++++ Records supplied ++++

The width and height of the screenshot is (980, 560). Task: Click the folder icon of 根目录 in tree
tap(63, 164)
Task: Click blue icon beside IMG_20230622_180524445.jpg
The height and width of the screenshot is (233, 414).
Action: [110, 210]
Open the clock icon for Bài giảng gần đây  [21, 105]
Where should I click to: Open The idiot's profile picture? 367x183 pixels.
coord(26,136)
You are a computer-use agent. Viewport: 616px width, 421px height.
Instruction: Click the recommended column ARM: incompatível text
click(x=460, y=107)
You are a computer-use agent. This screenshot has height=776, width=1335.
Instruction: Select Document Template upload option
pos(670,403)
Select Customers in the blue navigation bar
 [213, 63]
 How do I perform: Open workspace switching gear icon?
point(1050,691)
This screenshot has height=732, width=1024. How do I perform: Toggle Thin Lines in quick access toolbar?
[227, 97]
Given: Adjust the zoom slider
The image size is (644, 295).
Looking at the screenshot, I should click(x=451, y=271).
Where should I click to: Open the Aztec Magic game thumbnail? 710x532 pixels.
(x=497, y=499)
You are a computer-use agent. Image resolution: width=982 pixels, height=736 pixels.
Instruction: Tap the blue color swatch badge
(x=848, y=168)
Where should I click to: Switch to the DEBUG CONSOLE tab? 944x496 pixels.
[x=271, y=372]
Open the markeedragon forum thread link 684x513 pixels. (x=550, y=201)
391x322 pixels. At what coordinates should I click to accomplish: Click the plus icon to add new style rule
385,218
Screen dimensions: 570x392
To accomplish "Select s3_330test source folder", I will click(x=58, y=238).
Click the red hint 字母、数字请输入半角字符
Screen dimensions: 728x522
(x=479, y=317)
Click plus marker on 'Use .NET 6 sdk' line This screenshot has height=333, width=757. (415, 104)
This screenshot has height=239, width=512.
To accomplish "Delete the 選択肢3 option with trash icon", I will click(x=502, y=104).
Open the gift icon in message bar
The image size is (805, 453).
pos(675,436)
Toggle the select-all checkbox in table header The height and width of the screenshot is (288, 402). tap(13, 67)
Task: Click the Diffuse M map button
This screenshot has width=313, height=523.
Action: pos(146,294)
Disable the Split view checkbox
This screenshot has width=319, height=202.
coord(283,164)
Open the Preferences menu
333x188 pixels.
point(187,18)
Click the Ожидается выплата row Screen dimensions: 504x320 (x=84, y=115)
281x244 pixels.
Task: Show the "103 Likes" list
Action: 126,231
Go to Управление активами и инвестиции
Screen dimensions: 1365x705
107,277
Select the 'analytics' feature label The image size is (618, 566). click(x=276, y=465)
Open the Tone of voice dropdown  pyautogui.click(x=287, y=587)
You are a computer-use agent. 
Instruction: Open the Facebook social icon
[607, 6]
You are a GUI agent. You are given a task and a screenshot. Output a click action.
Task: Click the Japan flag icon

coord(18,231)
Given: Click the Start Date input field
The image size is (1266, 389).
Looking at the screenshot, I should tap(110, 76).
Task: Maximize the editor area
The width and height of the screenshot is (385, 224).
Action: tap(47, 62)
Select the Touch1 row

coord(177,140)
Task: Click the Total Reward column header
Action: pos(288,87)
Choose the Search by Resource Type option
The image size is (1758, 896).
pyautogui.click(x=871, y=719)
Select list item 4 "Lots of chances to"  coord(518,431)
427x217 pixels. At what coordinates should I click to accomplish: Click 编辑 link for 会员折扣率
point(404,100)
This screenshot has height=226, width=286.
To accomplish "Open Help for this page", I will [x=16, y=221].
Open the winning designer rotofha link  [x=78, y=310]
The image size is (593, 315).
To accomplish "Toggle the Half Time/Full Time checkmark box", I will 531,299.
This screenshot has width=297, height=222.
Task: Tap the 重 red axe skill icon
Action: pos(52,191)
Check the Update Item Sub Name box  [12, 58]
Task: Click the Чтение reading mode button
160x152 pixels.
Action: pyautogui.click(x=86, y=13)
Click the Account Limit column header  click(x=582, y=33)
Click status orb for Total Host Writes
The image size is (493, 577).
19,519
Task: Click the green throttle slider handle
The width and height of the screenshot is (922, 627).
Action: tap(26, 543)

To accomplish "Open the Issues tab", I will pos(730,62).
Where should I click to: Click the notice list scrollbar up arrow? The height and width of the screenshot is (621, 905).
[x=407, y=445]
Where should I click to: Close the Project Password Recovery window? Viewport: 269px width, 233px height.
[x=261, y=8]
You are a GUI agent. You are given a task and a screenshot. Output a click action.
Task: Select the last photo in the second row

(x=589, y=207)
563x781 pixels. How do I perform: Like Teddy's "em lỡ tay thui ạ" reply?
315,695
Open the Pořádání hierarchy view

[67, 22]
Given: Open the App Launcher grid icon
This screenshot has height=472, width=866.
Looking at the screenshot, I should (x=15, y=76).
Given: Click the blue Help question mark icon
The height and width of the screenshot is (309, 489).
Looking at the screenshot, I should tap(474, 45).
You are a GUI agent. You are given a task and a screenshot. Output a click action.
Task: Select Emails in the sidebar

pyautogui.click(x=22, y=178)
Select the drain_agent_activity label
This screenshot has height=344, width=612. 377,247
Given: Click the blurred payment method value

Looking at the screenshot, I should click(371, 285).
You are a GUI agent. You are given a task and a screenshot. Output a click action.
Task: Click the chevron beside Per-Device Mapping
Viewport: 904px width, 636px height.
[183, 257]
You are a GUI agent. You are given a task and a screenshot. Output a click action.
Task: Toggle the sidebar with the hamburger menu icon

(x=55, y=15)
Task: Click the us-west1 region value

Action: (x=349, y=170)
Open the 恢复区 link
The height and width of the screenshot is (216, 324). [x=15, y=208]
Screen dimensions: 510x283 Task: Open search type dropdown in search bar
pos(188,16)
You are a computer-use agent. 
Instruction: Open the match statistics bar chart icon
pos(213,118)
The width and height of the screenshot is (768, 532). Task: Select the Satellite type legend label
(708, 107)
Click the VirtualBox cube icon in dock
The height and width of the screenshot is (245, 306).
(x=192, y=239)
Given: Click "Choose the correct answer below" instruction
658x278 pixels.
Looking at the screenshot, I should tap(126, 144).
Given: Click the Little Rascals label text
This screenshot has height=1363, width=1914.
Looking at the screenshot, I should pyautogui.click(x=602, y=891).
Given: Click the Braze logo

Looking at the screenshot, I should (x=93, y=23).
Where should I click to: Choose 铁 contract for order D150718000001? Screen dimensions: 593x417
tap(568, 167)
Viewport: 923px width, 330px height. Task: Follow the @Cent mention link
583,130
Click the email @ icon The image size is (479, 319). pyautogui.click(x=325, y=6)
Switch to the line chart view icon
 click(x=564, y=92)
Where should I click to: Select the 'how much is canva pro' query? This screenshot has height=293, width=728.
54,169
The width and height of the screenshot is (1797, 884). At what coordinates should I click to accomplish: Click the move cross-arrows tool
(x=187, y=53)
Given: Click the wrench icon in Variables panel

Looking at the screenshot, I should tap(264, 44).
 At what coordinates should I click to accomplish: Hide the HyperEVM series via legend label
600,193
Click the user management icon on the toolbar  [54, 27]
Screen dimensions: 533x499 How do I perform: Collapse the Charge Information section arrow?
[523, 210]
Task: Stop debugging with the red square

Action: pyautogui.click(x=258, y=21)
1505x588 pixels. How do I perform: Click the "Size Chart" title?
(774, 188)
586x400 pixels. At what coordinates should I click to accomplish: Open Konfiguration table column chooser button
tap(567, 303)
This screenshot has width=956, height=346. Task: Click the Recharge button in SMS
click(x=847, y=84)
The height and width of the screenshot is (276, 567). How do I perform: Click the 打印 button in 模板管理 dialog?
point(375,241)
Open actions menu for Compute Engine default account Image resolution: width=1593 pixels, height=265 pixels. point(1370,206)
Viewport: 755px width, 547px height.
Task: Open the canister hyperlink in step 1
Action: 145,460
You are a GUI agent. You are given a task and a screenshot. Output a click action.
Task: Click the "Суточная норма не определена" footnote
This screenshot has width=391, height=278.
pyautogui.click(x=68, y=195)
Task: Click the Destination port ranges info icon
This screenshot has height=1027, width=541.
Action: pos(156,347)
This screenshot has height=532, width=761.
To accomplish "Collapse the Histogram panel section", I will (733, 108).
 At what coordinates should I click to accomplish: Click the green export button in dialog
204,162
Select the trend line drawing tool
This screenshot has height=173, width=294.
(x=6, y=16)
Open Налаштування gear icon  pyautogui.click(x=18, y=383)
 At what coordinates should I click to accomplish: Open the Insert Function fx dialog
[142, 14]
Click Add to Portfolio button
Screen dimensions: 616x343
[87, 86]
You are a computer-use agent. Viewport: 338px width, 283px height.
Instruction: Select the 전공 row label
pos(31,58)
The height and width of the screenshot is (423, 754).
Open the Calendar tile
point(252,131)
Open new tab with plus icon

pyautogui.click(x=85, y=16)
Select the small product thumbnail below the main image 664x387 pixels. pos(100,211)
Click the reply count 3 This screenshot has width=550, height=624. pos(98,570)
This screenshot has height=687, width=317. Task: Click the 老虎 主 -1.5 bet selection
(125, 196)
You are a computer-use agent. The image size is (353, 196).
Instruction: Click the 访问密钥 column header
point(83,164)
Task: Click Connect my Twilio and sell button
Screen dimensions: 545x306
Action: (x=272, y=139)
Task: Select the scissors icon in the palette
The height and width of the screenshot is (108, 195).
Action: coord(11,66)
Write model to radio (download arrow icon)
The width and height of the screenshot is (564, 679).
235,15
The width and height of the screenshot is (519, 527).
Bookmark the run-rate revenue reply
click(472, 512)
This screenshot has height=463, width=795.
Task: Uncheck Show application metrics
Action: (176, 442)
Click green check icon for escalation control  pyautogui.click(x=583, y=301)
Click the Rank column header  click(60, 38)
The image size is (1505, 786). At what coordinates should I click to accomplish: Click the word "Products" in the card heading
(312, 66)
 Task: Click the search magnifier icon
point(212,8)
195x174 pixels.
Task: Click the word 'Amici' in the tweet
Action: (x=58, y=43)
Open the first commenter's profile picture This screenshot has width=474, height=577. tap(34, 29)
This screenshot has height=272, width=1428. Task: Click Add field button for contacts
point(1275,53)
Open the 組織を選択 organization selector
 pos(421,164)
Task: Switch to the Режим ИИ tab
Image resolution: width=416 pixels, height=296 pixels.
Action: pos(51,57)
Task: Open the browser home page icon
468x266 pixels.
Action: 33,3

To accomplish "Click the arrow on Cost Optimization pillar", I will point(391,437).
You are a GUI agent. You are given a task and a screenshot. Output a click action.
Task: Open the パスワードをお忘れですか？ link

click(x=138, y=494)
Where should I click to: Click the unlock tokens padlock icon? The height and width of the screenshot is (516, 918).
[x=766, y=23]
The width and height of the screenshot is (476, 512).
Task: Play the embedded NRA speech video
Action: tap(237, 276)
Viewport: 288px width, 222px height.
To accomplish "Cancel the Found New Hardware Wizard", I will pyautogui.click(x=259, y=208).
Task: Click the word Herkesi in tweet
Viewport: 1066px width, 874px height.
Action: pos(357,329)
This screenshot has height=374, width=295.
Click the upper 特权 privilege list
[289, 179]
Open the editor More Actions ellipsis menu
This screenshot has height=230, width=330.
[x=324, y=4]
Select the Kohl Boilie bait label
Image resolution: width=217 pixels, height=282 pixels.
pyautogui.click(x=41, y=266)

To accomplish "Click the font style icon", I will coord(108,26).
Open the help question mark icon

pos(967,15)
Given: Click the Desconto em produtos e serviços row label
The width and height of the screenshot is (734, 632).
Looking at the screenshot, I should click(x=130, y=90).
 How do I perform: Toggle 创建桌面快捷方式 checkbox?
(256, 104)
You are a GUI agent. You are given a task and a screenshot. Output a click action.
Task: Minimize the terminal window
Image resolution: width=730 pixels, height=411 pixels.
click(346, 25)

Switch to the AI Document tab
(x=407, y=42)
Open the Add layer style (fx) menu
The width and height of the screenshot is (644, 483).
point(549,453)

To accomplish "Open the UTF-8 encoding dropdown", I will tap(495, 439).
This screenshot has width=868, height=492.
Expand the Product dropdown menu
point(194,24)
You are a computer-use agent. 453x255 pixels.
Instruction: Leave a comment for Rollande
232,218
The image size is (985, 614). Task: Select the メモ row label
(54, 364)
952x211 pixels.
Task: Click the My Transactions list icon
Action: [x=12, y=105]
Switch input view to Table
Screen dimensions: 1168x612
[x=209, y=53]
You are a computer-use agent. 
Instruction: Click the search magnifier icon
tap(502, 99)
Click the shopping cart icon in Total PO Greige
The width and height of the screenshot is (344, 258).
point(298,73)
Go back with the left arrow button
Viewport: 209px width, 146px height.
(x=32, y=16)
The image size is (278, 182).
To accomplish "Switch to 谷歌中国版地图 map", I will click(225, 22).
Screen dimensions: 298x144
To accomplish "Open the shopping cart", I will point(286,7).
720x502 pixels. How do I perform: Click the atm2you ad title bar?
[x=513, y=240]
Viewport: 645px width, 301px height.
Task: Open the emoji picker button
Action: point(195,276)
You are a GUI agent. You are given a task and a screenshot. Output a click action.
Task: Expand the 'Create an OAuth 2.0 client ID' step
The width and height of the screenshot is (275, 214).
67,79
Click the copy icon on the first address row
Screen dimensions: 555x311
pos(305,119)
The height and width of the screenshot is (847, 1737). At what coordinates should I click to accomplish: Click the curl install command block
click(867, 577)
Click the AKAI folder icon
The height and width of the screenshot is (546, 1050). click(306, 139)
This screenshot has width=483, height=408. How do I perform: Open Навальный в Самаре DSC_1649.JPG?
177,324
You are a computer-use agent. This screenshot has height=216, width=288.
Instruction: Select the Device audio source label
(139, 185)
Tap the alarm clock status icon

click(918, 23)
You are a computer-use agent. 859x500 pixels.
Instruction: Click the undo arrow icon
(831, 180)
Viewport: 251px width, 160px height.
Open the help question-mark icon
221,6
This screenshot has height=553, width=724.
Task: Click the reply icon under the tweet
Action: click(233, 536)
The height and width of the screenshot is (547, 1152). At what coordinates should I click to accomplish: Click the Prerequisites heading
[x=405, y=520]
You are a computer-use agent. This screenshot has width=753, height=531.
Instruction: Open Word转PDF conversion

++++

Return a word-for-word copy of the lines above from the one holding "Instruction: Click the search magnifier icon" through the one holding "Task: Expand the", with both of them included and nothing besides.

[Reply]:
Instruction: Click the search magnifier icon
tap(502, 99)
Click the shopping cart icon in Total PO Greige
The width and height of the screenshot is (344, 258).
point(298,73)
Go back with the left arrow button
Viewport: 209px width, 146px height.
(x=32, y=16)
The image size is (278, 182).
To accomplish "Switch to 谷歌中国版地图 map", I will click(225, 22).
Screen dimensions: 298x144
To accomplish "Open the shopping cart", I will point(286,7).
720x502 pixels. How do I perform: Click the atm2you ad title bar?
[x=513, y=240]
Viewport: 645px width, 301px height.
Task: Open the emoji picker button
Action: point(195,276)
You are a GUI agent. You are given a task and a screenshot. Output a click action.
Task: Expand the 'Create an OAuth 2.0 client ID' step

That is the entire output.